De quelle manière la crise du COVID-19 a-t-elle eu une répercussion sur la distribution du marché de l’art contemporain ? Avez-vous profité des opportunités offertes par la digitalisation et comment ?
Au début, j’étais assez inquiet de ne pas pouvoir venir à l’atelier et me sentais comme lion en cage dans mon appartement. J’ai dessiné des petits formats mais ça n’a pas été très concluant, c’est dans mon atelier que je me sens vraiment productif. Finalement, j’ai passé beaucoup de temps sur l’ordinateur parce que c’est un outil que je n’utilise que très peu à l’atelier. J’ai cherché à diffuser et à vendre mon travail sur Internet et me suis inscrit à quelques pages Web de ventes en ligne spécialisées, chose que je n’aurais sans doute jamais faite sans confinement. Cela a très bien marché à ma grande surprise. J’ai commencé à vendre des pièces petites et grandes dans plusieurs pays européens, ce qui a bien occupé ces deux mois d’enfermement. Je crois que tout le monde et pas seulement dans le monde de l’art, nous nous sommes mis à acheter beaucoup plus en ligne. Je ne crois pas du tout que la vente en ligne soit une solution pour le marché de l’art, mais c’est un complément pour ma part que je ne laisserai plus de côté.
La littérature et les sciences sociales se mélangent sur vos toiles peintes à l’acrylique, votre dernière exposition intitulée «(en) trópicos » en ce moment à l’Espace Seara à Madrid nous renvoie à l’œuvre de Claude Levy Strauss, comment réussissez-vous à intégrer ses théories sur vos toiles ? Est-ce une représentation réelle ou imaginaire de la forêt de l’Amazonie ?

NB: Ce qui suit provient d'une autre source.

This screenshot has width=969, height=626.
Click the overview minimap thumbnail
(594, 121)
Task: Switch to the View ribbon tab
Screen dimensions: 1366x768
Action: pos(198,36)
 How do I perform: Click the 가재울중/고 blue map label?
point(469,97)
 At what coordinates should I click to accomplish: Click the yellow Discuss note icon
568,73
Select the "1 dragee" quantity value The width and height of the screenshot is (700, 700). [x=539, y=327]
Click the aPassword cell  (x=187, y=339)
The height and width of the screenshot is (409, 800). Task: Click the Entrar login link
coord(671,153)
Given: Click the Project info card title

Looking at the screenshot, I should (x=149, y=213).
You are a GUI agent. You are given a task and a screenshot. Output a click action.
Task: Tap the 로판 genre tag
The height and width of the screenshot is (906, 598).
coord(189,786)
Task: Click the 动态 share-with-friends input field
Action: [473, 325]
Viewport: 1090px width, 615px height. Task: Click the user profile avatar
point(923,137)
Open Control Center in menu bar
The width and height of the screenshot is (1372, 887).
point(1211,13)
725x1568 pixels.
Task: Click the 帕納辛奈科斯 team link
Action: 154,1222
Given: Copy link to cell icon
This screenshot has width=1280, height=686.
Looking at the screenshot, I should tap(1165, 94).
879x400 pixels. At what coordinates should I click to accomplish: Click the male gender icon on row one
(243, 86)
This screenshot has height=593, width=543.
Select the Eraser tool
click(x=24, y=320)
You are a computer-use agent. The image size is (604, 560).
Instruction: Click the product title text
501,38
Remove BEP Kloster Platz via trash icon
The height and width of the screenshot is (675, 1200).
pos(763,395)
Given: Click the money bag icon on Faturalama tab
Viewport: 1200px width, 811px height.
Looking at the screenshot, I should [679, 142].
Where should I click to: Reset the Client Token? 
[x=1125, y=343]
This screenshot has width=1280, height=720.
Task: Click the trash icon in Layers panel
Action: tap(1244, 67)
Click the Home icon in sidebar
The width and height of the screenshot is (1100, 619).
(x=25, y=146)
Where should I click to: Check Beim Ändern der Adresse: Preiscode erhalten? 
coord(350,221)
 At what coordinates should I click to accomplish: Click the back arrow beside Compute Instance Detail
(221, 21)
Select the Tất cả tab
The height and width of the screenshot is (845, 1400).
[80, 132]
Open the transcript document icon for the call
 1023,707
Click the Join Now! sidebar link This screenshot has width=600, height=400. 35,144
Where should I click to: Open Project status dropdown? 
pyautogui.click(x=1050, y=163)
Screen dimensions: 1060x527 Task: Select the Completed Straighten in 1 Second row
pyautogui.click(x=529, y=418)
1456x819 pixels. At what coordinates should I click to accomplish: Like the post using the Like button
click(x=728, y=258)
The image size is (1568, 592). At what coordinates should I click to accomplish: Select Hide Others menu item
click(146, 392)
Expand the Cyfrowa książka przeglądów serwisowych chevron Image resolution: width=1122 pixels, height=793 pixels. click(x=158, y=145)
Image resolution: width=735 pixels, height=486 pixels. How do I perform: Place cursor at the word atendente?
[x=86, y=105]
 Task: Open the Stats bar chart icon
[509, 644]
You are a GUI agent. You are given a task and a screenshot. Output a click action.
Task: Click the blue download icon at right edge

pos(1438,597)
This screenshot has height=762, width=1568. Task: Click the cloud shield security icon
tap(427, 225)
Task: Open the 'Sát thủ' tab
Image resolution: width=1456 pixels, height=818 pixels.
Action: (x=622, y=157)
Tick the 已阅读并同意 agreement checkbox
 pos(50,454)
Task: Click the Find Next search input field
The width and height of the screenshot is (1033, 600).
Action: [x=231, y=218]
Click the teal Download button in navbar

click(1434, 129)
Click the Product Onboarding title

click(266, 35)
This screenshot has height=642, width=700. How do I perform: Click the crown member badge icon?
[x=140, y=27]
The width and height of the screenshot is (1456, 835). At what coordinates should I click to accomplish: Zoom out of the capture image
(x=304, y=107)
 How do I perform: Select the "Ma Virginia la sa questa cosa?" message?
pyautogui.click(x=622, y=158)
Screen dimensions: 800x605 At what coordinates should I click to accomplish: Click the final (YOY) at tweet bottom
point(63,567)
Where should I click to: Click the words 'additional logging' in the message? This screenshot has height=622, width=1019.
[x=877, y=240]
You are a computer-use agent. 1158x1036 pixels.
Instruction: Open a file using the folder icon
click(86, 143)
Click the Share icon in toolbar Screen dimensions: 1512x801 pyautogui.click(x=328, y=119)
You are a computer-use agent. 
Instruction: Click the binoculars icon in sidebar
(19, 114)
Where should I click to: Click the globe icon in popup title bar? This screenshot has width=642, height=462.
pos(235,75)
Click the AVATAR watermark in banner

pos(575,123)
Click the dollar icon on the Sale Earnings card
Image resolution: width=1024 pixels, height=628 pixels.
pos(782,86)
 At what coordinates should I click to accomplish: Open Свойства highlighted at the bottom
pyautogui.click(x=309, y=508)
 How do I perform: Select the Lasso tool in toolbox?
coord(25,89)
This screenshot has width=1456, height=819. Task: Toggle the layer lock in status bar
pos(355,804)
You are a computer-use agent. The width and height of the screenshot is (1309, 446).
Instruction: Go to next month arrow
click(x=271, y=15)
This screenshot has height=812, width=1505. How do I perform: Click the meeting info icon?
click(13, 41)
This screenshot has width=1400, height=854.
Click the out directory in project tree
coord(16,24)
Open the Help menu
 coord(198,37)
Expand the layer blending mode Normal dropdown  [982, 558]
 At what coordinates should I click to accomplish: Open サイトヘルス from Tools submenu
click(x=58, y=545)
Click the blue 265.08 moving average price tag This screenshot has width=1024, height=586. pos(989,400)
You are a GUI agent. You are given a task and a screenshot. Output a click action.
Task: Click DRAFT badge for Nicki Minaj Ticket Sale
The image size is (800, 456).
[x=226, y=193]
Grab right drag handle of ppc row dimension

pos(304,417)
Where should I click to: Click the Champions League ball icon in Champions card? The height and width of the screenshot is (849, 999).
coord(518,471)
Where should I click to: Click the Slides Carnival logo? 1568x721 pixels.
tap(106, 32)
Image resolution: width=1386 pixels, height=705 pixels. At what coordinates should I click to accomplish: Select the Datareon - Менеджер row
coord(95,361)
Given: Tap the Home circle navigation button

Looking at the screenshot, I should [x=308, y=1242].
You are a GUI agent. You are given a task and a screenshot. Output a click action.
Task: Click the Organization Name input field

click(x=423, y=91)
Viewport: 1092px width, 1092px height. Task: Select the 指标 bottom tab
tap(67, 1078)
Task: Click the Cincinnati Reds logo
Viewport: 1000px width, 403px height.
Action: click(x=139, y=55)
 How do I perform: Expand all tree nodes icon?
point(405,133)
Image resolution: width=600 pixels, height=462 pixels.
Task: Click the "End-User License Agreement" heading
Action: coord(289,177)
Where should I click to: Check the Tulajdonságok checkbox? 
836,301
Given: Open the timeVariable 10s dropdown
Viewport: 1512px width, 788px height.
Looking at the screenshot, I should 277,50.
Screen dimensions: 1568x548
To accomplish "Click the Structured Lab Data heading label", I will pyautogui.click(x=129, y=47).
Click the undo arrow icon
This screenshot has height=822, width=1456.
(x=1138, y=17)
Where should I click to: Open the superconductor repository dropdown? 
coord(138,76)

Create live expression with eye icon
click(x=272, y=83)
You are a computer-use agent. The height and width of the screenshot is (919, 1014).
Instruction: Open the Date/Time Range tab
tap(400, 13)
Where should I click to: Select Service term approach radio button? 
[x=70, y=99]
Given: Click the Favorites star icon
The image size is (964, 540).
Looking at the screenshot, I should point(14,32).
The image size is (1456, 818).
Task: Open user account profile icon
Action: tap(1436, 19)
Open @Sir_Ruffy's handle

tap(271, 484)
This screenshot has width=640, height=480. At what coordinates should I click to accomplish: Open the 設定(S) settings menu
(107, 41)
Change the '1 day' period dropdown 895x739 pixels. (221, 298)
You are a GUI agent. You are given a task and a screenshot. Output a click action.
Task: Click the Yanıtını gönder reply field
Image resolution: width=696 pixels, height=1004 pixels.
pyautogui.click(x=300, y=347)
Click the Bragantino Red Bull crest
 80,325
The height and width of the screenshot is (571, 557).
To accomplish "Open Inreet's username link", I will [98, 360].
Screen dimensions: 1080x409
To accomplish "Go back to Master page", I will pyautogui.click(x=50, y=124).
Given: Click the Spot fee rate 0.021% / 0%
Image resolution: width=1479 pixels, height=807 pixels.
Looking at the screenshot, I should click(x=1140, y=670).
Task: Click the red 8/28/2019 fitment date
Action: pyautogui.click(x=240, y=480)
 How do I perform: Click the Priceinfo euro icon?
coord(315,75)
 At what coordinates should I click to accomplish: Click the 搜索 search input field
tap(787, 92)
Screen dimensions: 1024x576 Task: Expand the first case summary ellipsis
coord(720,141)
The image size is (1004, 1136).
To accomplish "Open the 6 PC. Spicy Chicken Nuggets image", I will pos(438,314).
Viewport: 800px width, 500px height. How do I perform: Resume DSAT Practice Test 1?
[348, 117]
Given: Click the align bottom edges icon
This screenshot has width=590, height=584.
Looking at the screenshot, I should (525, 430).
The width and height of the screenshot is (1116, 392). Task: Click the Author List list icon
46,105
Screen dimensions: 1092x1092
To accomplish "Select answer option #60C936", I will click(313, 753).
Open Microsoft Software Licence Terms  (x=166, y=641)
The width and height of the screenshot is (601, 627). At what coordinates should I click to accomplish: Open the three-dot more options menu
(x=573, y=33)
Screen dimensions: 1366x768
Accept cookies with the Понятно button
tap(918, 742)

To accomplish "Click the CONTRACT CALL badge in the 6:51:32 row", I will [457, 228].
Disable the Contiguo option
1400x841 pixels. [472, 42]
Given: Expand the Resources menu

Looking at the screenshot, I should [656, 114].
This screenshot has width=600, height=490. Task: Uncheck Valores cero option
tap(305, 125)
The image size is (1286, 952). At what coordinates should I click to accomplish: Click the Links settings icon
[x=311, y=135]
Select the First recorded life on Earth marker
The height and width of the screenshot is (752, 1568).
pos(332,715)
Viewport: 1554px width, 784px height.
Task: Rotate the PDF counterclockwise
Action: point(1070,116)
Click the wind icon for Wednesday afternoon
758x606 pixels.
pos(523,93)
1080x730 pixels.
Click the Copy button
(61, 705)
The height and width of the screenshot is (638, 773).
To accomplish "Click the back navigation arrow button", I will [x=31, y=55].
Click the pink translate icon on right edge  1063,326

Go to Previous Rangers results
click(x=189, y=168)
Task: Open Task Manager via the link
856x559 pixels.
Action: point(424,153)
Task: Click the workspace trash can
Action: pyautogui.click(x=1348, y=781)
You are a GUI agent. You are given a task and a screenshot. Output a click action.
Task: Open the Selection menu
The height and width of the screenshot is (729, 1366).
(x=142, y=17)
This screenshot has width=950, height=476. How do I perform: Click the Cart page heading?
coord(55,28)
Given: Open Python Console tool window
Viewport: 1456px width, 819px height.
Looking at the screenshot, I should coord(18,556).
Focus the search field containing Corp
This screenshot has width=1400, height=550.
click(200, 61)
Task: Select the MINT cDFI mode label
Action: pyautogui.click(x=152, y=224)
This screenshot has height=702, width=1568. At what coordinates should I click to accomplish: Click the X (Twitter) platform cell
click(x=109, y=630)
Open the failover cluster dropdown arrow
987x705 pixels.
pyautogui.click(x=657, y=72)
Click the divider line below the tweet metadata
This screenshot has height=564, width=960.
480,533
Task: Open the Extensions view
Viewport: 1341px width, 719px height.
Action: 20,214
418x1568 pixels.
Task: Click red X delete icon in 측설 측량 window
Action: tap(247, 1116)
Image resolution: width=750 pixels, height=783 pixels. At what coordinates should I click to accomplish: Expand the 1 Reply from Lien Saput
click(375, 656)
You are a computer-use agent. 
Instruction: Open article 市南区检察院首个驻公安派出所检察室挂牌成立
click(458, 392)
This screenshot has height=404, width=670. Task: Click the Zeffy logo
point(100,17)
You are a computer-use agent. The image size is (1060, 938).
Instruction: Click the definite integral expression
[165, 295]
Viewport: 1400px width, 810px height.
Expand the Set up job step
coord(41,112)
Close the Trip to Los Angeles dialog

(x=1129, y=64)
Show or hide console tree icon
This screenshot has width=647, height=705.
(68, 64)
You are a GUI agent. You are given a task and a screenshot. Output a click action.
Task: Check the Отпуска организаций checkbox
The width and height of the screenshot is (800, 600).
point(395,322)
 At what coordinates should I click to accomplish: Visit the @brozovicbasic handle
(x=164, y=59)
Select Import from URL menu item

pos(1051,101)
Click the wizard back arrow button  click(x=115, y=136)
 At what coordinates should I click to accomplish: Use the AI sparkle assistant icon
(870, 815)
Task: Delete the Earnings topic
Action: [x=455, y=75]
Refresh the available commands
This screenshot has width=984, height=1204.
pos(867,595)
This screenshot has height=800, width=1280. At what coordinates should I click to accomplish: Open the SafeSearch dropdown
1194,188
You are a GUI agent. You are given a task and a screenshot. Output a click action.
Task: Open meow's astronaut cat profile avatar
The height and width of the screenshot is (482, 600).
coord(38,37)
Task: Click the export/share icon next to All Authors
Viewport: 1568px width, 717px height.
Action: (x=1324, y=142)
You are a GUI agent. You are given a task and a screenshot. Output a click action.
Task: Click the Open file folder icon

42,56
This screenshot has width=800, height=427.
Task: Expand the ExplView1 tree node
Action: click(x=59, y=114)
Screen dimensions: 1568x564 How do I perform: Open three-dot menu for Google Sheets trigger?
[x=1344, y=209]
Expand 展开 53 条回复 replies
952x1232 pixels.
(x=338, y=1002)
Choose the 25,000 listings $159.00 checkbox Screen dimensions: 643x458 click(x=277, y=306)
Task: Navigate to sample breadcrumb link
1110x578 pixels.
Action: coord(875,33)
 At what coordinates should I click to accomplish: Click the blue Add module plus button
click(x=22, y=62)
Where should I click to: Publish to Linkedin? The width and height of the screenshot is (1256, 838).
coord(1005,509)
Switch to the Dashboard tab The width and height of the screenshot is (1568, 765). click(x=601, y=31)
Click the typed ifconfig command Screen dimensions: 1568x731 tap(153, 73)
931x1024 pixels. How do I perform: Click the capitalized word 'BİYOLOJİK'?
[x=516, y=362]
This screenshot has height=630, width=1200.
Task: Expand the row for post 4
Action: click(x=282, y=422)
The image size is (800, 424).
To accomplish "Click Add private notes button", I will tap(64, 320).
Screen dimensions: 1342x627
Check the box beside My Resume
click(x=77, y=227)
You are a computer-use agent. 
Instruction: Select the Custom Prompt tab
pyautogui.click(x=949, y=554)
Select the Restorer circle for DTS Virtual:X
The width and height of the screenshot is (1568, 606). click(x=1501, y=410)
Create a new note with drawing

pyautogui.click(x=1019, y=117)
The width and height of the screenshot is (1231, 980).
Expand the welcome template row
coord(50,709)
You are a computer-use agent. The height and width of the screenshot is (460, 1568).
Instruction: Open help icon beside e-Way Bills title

J’ai été invité par le collectif de l’espace Seara, pour faire initialement une exposition de mes sculptures en mars dernier autour d’un hommage anniversaire de la mort de Mame Mbaye et de Marielle franco en mars 2018. Compte tenu de la situation sanitaire à Madrid, le projet a été reporté à l’année 2021. Caio Cardial, membre de Seara m’a ensuite proposé d’exposer ma série de peinture qu’il a lui-même commissariée sous le nom d’(en) trópicos. C’est une série que j’ai commencée début mars et terminée Post-COVID en juillet dernier. Ce sont des paysages et natures mortes complètement imaginaires et une référence strictement littéraire qui accompagne la série de peintures. Ce n’est pas illustratif des Tristes Tropiques de Claude Lévy Strauss mais ce sont des peintures qui faisaient écho aux sensations que j’avais eues en le lisant. Tristes tropiques est une livre référence de l’anthropologie et de la littérature de voyage qui m’a marqué à plusieurs reprises. Les passages du livre où il décrit ses désillusions sur sa qualité de voyageur au Brésil des années 30, sont ceux qui ont le plus nourri cette série. "Je voudrais avoir vécu au temps des vrais voyages, quand s’offrait dans sa splendeur un spectacle non encore gâché, contaminé et maudit…". Ses soucis précoces pour l’écologie résonnent fortement près d’une centaine d’années plus tard, quand l’Amazonie ne cesse de brûler. Les bouquets de jungle encapsulée ou les paysages imaginaires d’une nature vierge luxuriante sont aussi des images qui nous parlent après ces semaines de confinement en milieu urbain.